**How to complete this task**
The following entries should be restated word for word, pictures excluded.

═══

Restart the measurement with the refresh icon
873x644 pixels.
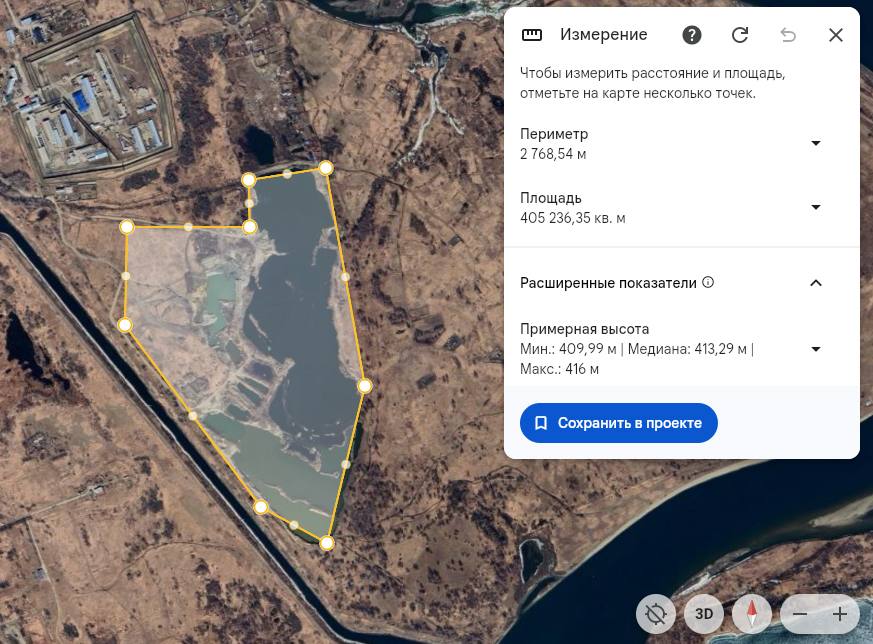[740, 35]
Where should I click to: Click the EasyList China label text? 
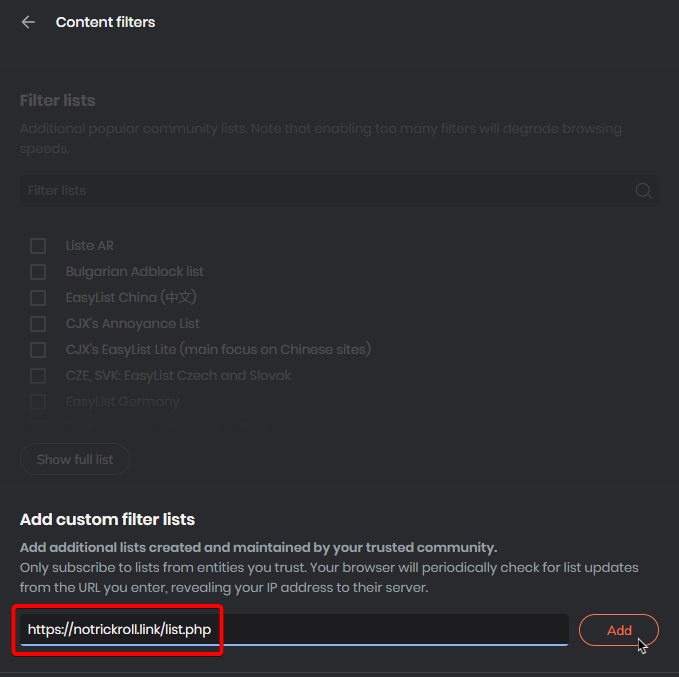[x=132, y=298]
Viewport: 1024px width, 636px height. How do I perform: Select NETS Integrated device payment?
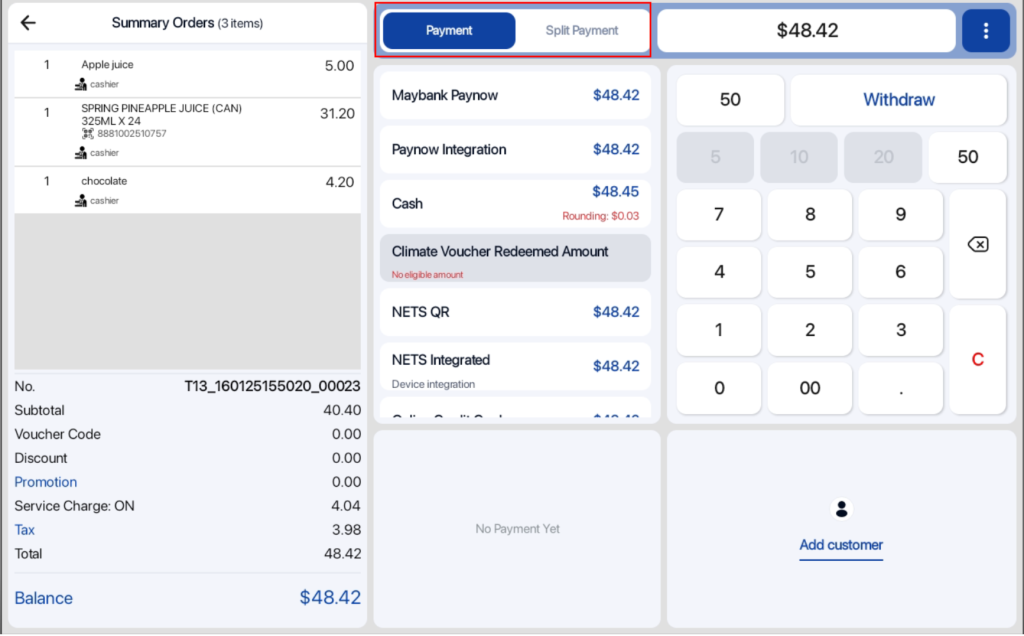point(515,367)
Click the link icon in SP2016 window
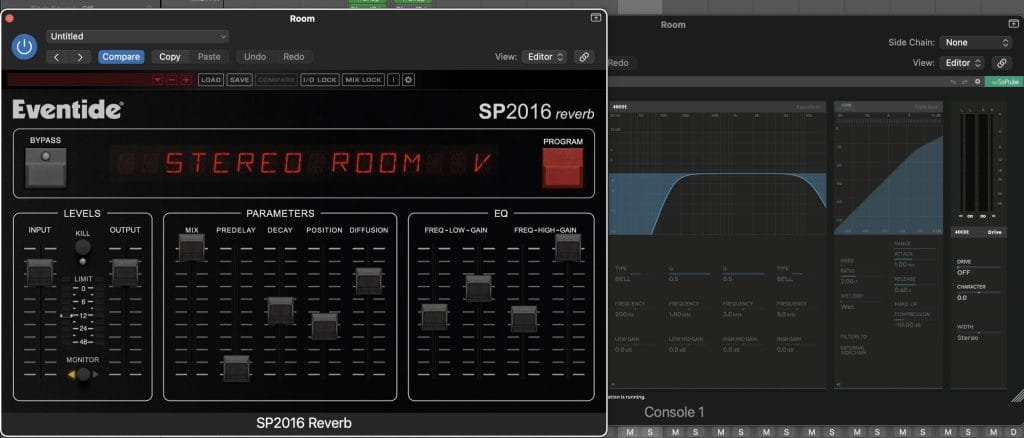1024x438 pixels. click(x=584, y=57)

═══

**Worked solution**
Restart the measurement with the refresh icon
873x644 pixels.
[740, 35]
Where should I click to: Click the EasyList China label text? 
[x=132, y=298]
Viewport: 1024px width, 636px height. How do I perform: Select NETS Integrated device payment?
point(515,367)
Click the link icon in SP2016 window
1024x438 pixels. click(x=584, y=57)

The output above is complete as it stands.